I was just trying to list a series of files with a specific extension in a directory using the *nix ls command:

ls *.pdf

What I got back was an error:

ls: invalid option -- 'e'
Try 'ls --help' for more information.

What’s going on?

So where is the -e or --e option coming from?

Turns out, it is coming from a file-name that begins with - (in my case -Receipt- 4955-0.pdf). Apparently what is going on is that the filename is being read by ls as a set of options (in this case -Re, meaning “Recursive + [unknown option]”), and since there is no -e option in ls it is throwing an error. Pretty unexpected behaviour (I discovered this from this site).

The solution(s)

Don’t begin file names with -

The first (future) solution is never to begin file names with a hyphen. This is not something I normally do, though I read that some people do it in order to ensure that a file sorts at the top in a directory (if you are going to do that, better might be to use _, since that isn’t used as a control or meta character).

Explicitly end your options (“unset positional parameters”) before giving the file name

If you are running into this problem, then the first solution is too late for you, because you already have a file name beginning with a hyphen.
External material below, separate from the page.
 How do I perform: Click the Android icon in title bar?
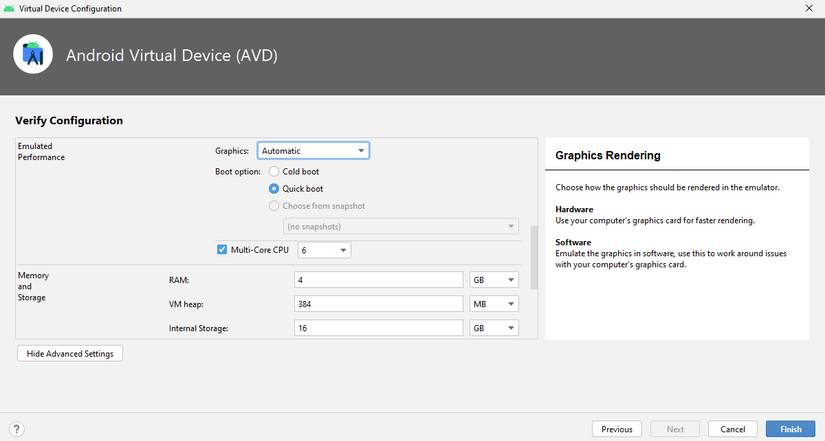tap(9, 8)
So how do you prevent ls from reading the filename as an option?

The answer seems to be to use the -- option to “unset positional parameters.” That is, ending your list of options with -- tells bash that anything after the double hyphen is an argument rather than an option.

So in this case, I did the following:

ls -halt -- *.pdf

-halt are the options that I did want to have apply (Human readable, all files, long form listing [i.e. with all information about times and ownership], and sorted descending by date and time). Then -- “unsets the positional parameters” and *.pdf is a regular expression saying I’m looking only for files with the extension .pdf.

I’m thinking this might be good practice generally in bash scripting, since you sure don’t want a command like rm (remove) running wild if it hits a file with a name like -Receipt- 4955-0.pdf which might cause it to suddenly work recursively.

Bonus solution: How did you discover the offending file?

I had a lot of files in my directory, and only one of them began with a hyphen. How did I find it?

ls -- -*

Talk about compact!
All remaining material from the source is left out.